The judgment is reversed, and the case is remanded for further proceedings in accordance with this opinion.
In this opinion the other judges concurred.
Paragraph 8 of the modified agreement provides: “For so long as the Plaintiff pays college tuition or child support he will be entitled to the exemption for Jennifer and David. The Defendant shall be entitled to the exemption for Michael until the year in which he commences college. The Defendant will sign any documents necessary to facilitate the foregoing.”
The plaintiff testified that during discussions about the 1987 modification, “[tjhirty seconds” was devoted to the education provision.
This appeal concerns only the motion for construction, which we understand to be, in essence, a motion for articulation, since a motion for construction does not exist under our rules of practice. We do not consider the motions for contempt or counsel fees, which were not ruled upon by the trial court.

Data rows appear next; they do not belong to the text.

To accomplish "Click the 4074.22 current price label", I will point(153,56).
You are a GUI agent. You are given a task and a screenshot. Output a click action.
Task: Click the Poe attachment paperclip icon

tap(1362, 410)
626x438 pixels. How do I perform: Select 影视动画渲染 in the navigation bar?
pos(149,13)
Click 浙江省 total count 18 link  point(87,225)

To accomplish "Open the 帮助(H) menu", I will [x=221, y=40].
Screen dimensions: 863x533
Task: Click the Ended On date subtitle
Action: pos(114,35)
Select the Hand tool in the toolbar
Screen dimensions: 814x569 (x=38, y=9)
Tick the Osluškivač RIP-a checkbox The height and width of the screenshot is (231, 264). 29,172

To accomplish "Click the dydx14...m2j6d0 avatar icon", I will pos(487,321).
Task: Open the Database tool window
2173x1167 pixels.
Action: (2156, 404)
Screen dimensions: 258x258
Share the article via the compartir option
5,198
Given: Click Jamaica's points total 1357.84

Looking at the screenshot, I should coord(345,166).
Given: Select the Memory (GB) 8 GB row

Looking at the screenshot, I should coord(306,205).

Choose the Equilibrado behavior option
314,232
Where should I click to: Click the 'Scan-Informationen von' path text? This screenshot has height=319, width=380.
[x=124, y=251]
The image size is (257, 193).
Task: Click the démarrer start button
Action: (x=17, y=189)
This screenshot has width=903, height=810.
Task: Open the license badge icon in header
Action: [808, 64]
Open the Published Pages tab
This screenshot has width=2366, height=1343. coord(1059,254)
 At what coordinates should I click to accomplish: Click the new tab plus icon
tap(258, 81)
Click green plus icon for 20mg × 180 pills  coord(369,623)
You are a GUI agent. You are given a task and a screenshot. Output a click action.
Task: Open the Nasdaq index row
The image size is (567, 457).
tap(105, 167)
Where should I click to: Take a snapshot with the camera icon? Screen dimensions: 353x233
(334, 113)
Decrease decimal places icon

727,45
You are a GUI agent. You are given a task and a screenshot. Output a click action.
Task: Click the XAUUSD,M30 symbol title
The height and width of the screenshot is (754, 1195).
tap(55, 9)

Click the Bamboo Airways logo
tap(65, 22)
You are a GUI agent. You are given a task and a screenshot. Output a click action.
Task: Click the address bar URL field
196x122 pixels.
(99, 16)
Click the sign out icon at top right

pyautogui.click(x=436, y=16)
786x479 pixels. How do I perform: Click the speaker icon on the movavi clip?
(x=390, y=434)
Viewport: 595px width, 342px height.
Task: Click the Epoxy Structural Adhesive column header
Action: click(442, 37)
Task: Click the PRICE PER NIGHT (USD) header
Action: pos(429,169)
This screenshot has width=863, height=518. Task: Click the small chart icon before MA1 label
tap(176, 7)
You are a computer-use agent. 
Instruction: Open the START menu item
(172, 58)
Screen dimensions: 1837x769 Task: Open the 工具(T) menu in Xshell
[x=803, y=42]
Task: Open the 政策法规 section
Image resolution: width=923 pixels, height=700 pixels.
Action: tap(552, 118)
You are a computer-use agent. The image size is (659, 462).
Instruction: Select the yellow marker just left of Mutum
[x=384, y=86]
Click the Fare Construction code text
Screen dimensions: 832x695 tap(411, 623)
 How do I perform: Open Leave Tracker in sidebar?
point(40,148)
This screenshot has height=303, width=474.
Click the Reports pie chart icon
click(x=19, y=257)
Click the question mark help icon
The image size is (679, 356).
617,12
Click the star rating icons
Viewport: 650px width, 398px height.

The plaintiff also argues that his claimed right to select the children’s colleges finds support when the educational provision is read in conjunction with the provision granting him a tax exemption for Jennifer and David as long as he pays their tuition or child support. This argument, however, merely assumes its conclusion. We see no necessary link between payment of tuition or child support and a right to select the children’s colleges.